32nd CST trains at Walter Reed
By Staff Sgt. Thaddeus Harrington, Maryland National Guard Public Affairs Office
The Maryland National Guard’s 32nd Civil Support Team participated in a training exercise on Nov. 6, 2014, at the Walter Reed Army Medical Center, in Washington, D.C. The unit’s performance was assessed by Army North evaluators.
Members of the 32nd prepare sensors that will be placed around the suspected hot zone. These sensors detect specific gasses and alert the unit of the hazards.
The unit consists of 22 full-time Soldiers and Airmen. Any member suiting up to enter the hot zone must be cleared by the physician and are monitored throughout the mission.
Staying properly hydrated is critical for those making entries. The members are required to consume a minimum of 16 ounces of water upon notification of a mission. Mission notification can come at any time and the unit must be ready to respond.
Communication with the entry team is important and ultra high frequency repeaters help extend communication between the entry team and headquarters. Their radio equipment allow for communication over large distances, below ground, and through ship hulls. The team members conducts periodic radio checks during their time down range in the hot zone.
Before proceeding down range, the members discuss decontamination and man down protocols.
The first entry team places sensors around the suspected hot zone.

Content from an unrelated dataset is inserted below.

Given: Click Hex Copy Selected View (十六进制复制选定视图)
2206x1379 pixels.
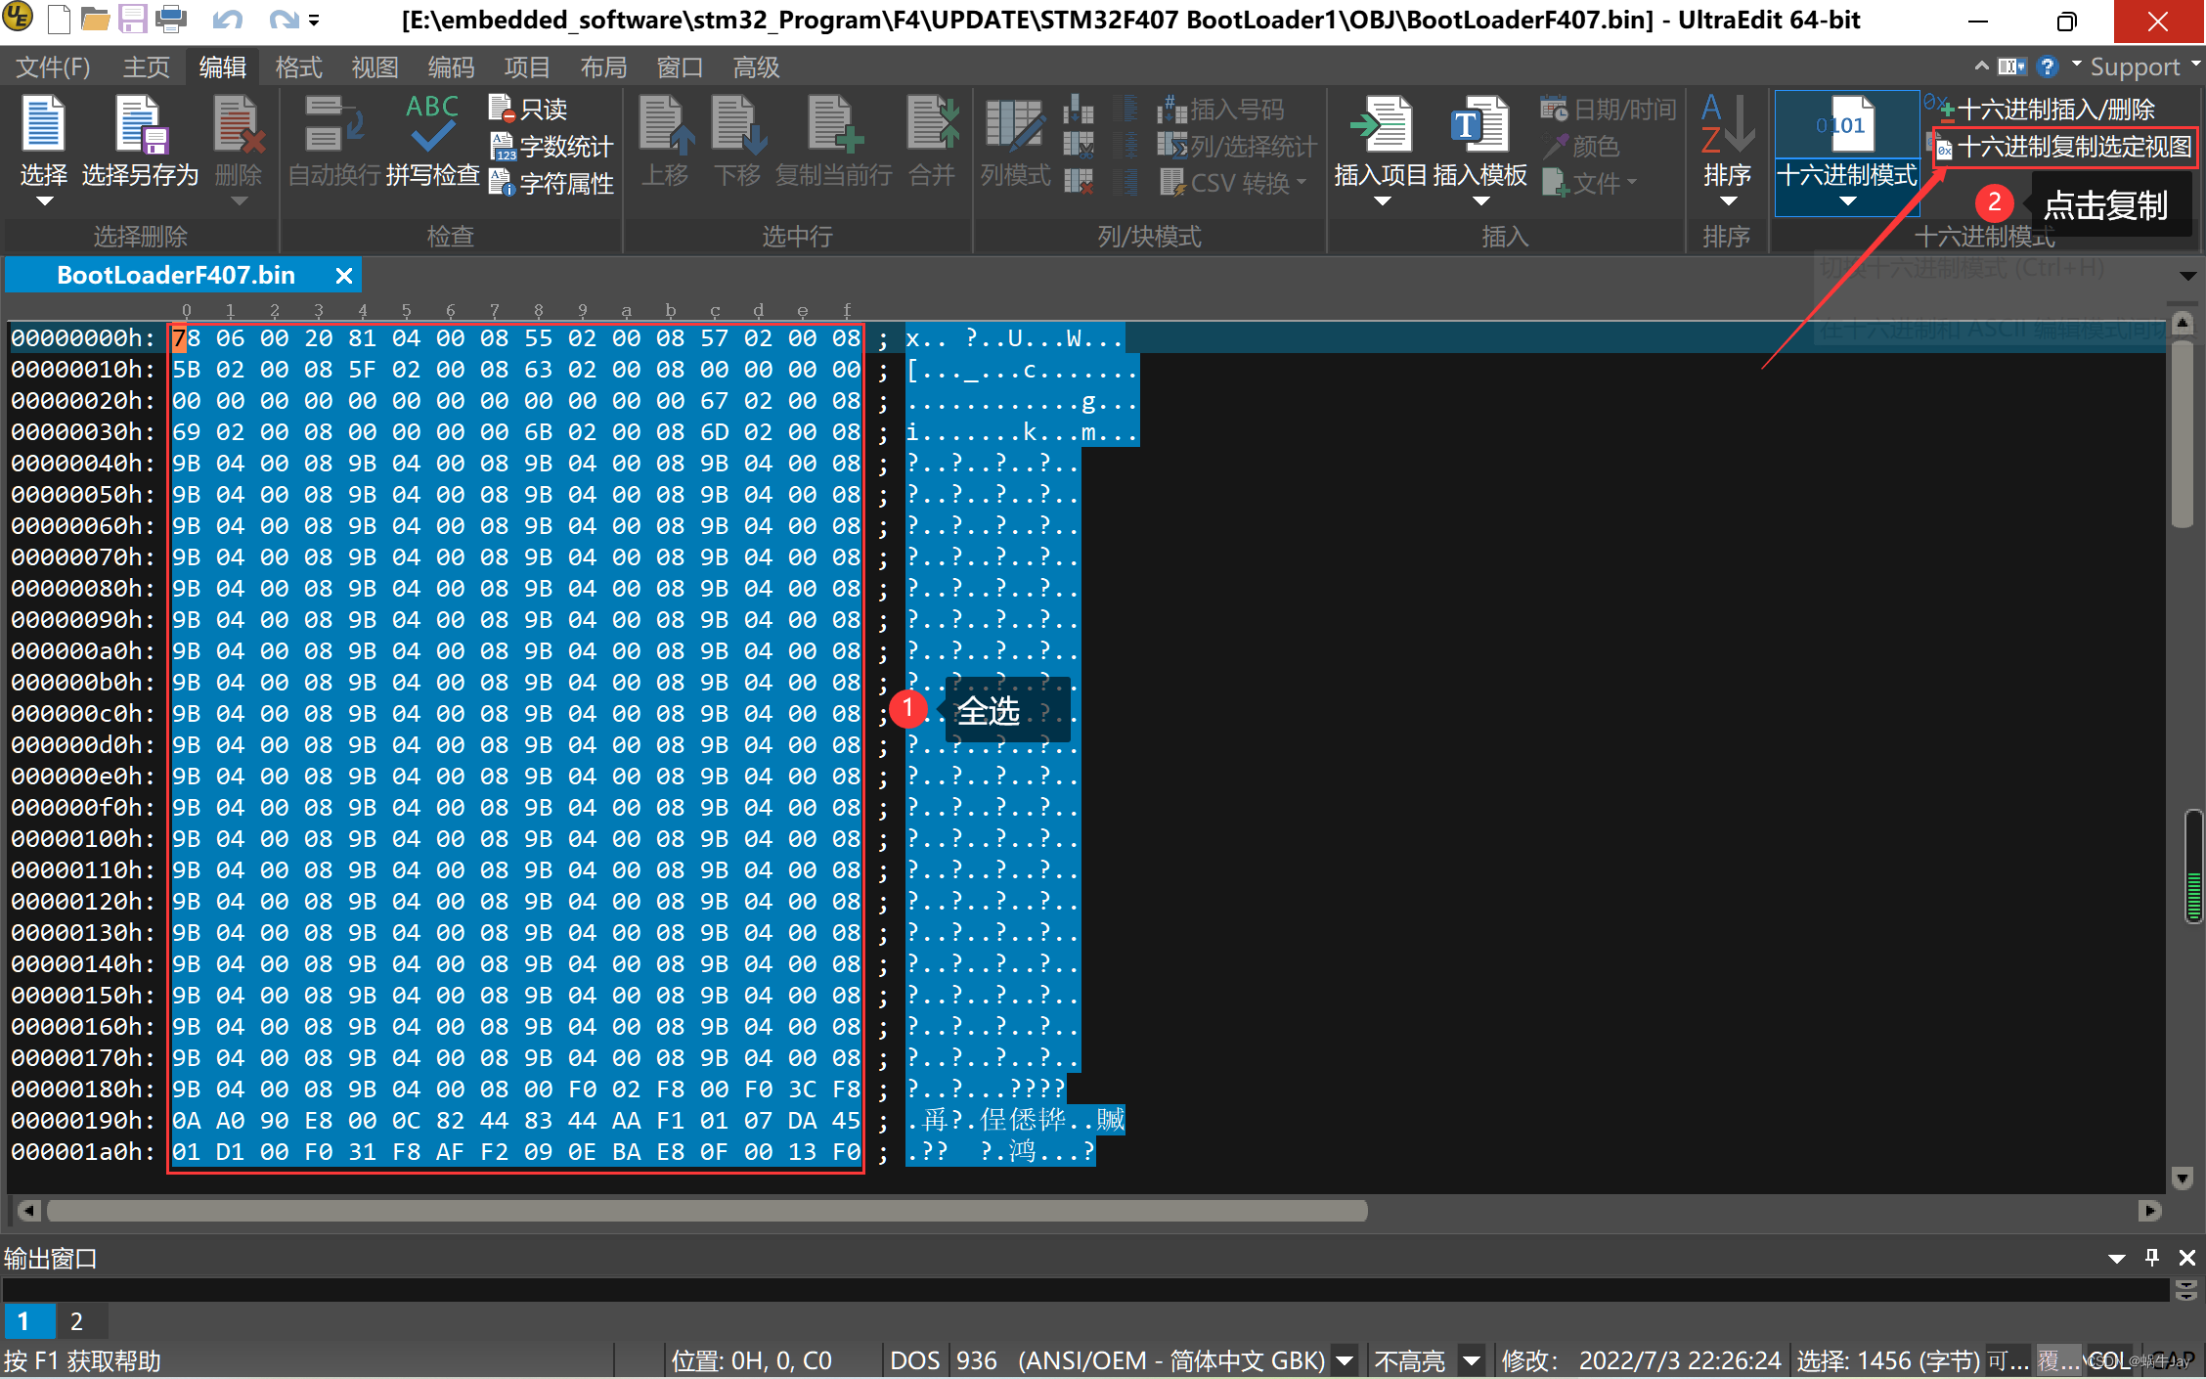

The team uses specialized equipment to search the building for suspected hazards. They encounter a makeshift lab in one of the rooms. CST members are highly trained, ranging from identifying and mitigating hazards to crime scene preservation.
The team collected samples of the liquids in the beakers for analysis. The materials in this mock scenario aimed to give the detection of corrosive gases.
In addition to unknown chemical, biological, radiological, and nuclear hazards, the entry teams may encounter hostile people or improvised explosive devices. A mock IED was found in the server room. The entry team member marks the wall to alert others of the danger.
Although it rained during this training exercise, the unit setup a dry decontamination process for the teams exiting the hot zone. Dry decontaminations are used when their is limited access to water (like on the now abandoned Walter Reed Army Medical Center) and under certain weather conditions.